President of the National Education, Health and Allied Workers' Union
- In office 2004–2009
- General Secretary: Fikile Majola
- Preceded by: Vusi Nhlapo
- Succeeded by: Mzwandile Makwayiba

Personal details
- Party: African National Congress
- Other political affiliations: South African Communist Party Congress of South African Trade Unions

= Noluthando Mayende-Sibiya =

South African politician and former trade unionist

Noluthando Mayende-Sibiya is a South African politician and former trade unionist who was the inaugural Minister of Women, Youth, Children and People with Disabilities from May 2009 to October 2010. Before that, she was the first woman president of the National Education, Health and Allied Workers' Union from 2004 to 2009.

A nurse by profession, Mayende-Sibiya joined Nehawu in Natal in 1988. During her tenure as president of the union, she was also an influential figure in the broader Tripartite Alliance: from 2007 to 2012, she served on the Central Committee of the South African Communist Party and on the National Executive Committee of the African National Congress (ANC).

Pursuant to the 2009 general election, Mayende-Sibiya took up an ANC seat in the National Assembly and was appointed to the cabinet by President Jacob Zuma. She was in office for less than two years before she was sacked at the end of October 2010. After that, she remained in the National Assembly for another three months, resigning in February 2011 when Zuma appointed her as South African Ambassador to Egypt.

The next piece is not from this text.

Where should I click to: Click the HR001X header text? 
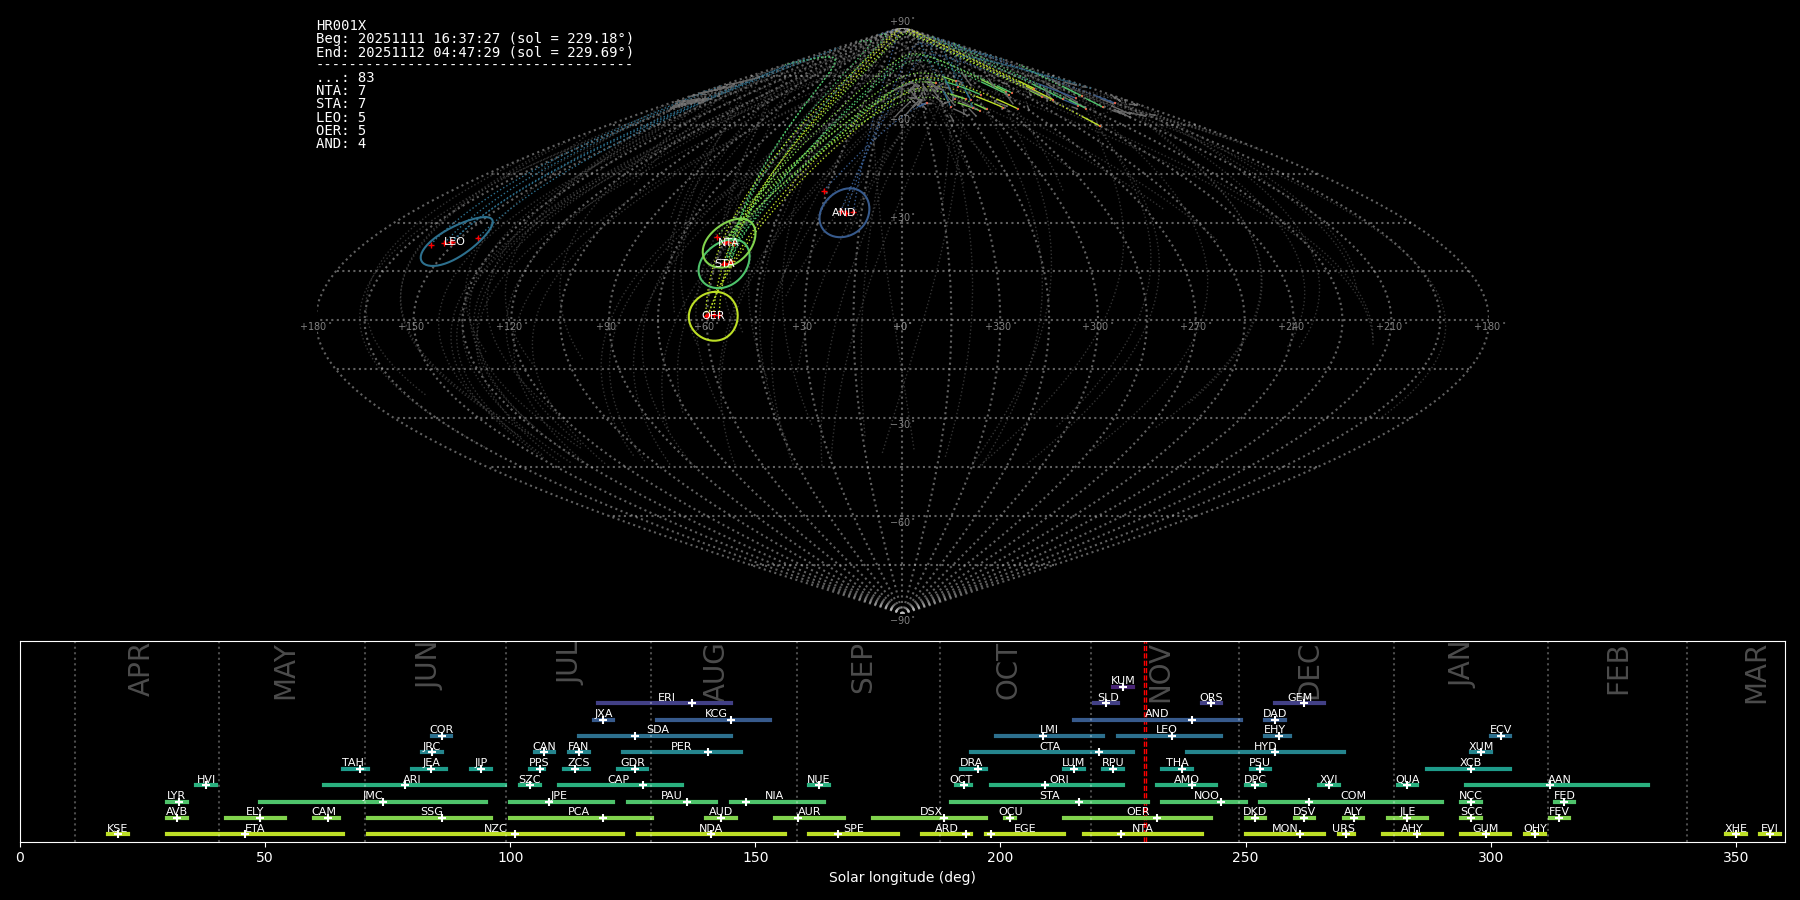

== Early life and nursing career ==
Sibiya spent some years in Swaziland in her youth after her family went into exile there during apartheid. She trained as a nurse at the McCord School of Nursing in Durban in 1983, and two years later she qualified as a midwife at King Edward Memorial Hospital. From 1985 to 2007, she was a professional nurse at the Prince Mshiyeni Memorial Hospital in Umlazi, rising to become chief professional nurse there in 2007. In addition to her union involvement, Mayende-Sibiya was a member of the United Democratic Front, an anti-apartheid organisation, from the mid-1980s.

== Union career: 1988–2009 ==
In 1988, while working at Prince Mshiyeni, Mayende-Sibiya joined the National Education, Health and Allied Workers' Union (Nehawu); she was one of the first professionals to join the union at a time when it was dominated by blue-collar workers. Sdumo Dlamini was a nurse and union member at the same hospital. Mayende-Sibiya rose through the ranks to become second deputy president of the union from 1998 to 2004, during the presidency of Vusi Nhlapo.

=== Nehawu president ===
In July 2004, at Nehawu's national congress in Pretoria, Mayende-Sibiya ousted Nhlapo from the presidency, winning 243 votes to Nhlapo's 136. She was the first woman to hold the office, and her election was viewed as a triumph for the left wing of the union.

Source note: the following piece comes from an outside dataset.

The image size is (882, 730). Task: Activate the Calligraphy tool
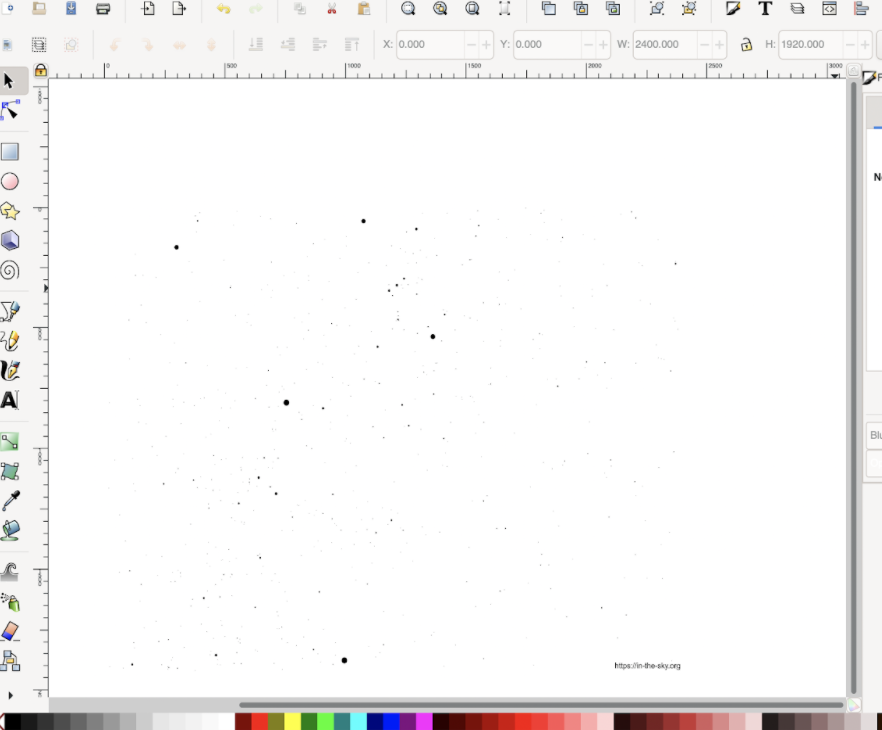[12, 370]
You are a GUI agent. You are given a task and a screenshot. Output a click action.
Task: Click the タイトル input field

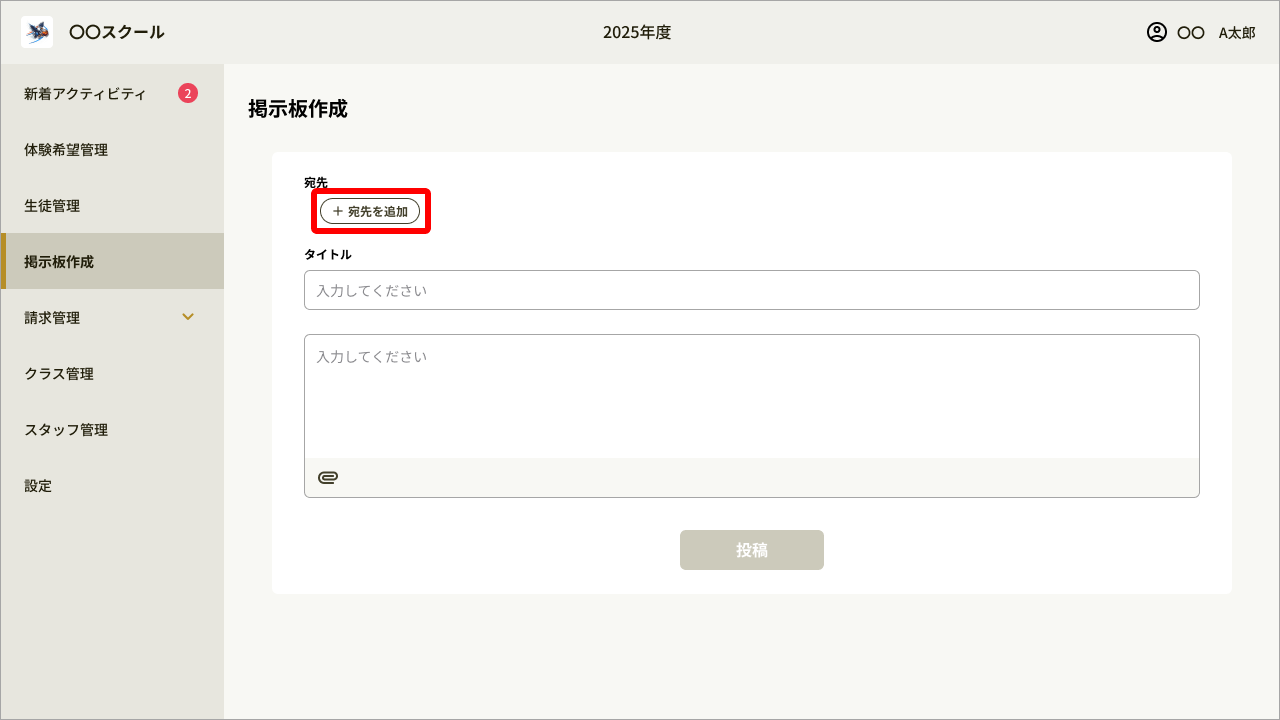tap(752, 290)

=== Tripartite Alliance ===
During her presidency of Nehawu, Mayende-Sibiya was viewed as a political supporter of Zwelinzima Vavi, the controversial general secretary of the Congress of South African Trade Unions (Cosatu). She also served in the top leadership structures of both of Cosatu's Tripartite Alliance partners, the South African Communist Party (SACP) and the African National Congress (ANC). First, she was elected to a five-year term on the SACP Central Committee at the party's 12th National Congress, held in Port Elizabeth in July 2007.

Then, at the ANC's 52nd National Conference in December 2007, she was narrowly elected to a concurrent five-year term as a member of the ANC National Executive Committee; her candidacy had been endorsed by Cosatu. By number of votes received, she was ranked 79th of the 80 ordinary members elected to the committee, receiving 1,345 votes from the roughly 4,000 voting delegates. She also served on the ANC's influential National Working Committee; she was co-opted as a member after Ncumisa Kondlo died.

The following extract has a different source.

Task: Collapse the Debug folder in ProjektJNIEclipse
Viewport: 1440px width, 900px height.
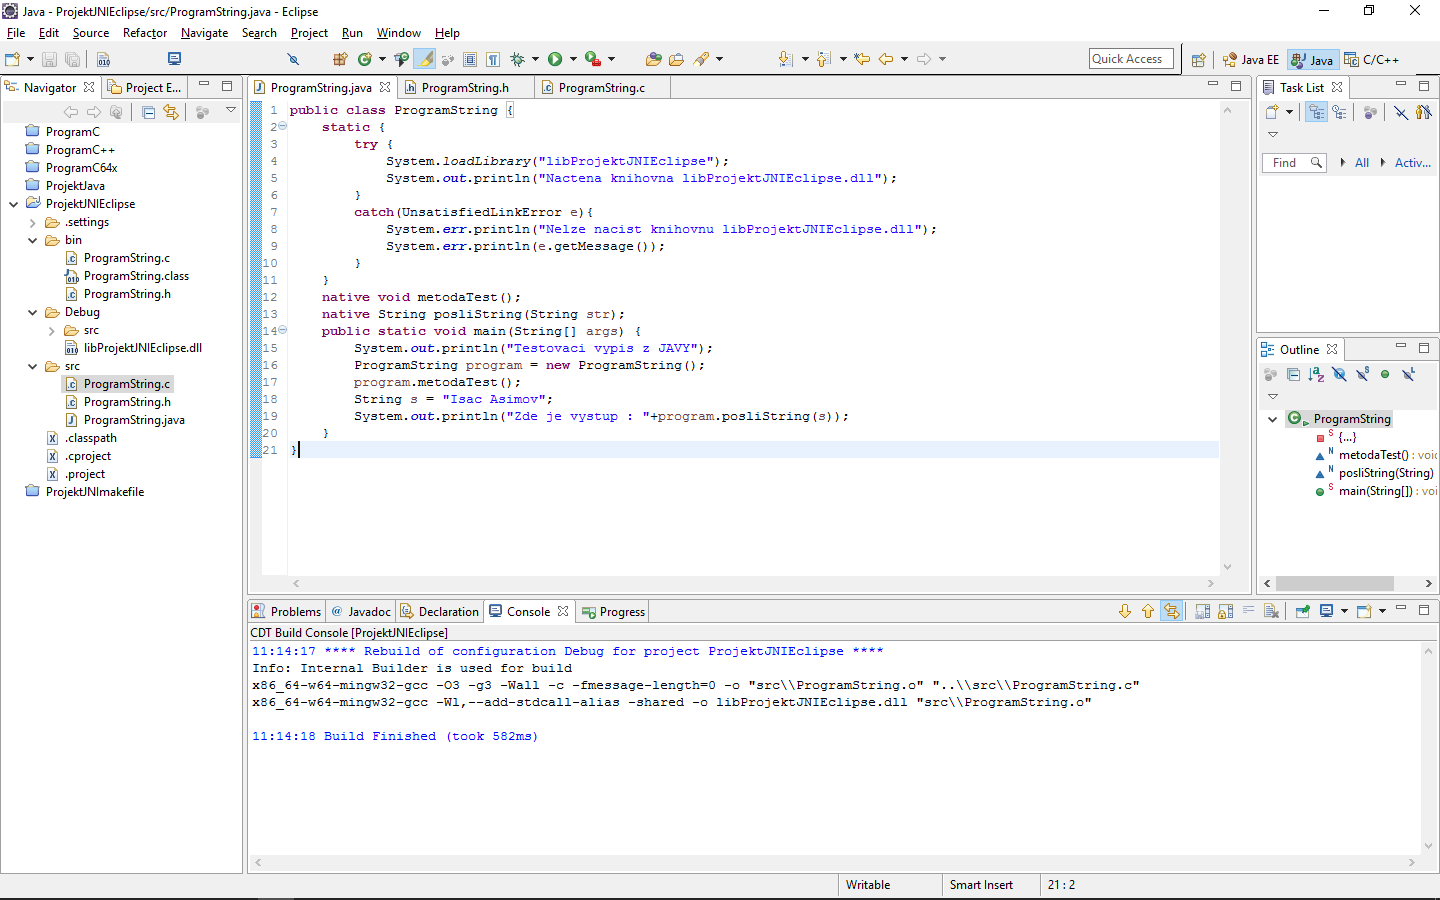Action: pos(31,311)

== National Assembly: 2009–2011 ==
In the April 2009 general election, Mayende-Sibiya was elected to a seat in the National Assembly, the lower house of the South African Parliament. She was one of three unionists – the others being Alina Rantsolase and Thulas Nxesi – who represented the ANC by way of the Tripartite Alliance. She left her Nehawu office in order to take up the seat; the presidency was filled in an acting capacity by her former deputy, Lulamile Sotaka, until Mzwandile Makwayiba was elected as a permanent replacement in October 2010.

=== Cabinet minister ===
On 10 May 2009, Mayende-Sibiya was appointed to the first-term cabinet of newly elected President Jacob Zuma. She was named as Minister of Women, Youth, Children and People with Disabilities, a new portfolio whose establishment was inspired by a resolution of the ANC's 52nd National Conference.

By November 2009, media reports began to surface in which sources inside the ministry questioned Mayende-Sibiya's competence. At the end of the year, the Mail & Guardian reported that, though Mayende-Sibiya was influential in the ANC and SACP, her department lacked a clear programme and she had not yet consulted with women's groups in civil society. A 2010 readers' poll by the same newspaper suggested that Mayende-Sibiya was one of the three least popular ministers in the cabinet. The ANC Women's League was reportedly dissatisfied with her performance, but ANC chairperson Baleka Mbete defended her in September 2010, saying that she had been singled out "because she is a woman".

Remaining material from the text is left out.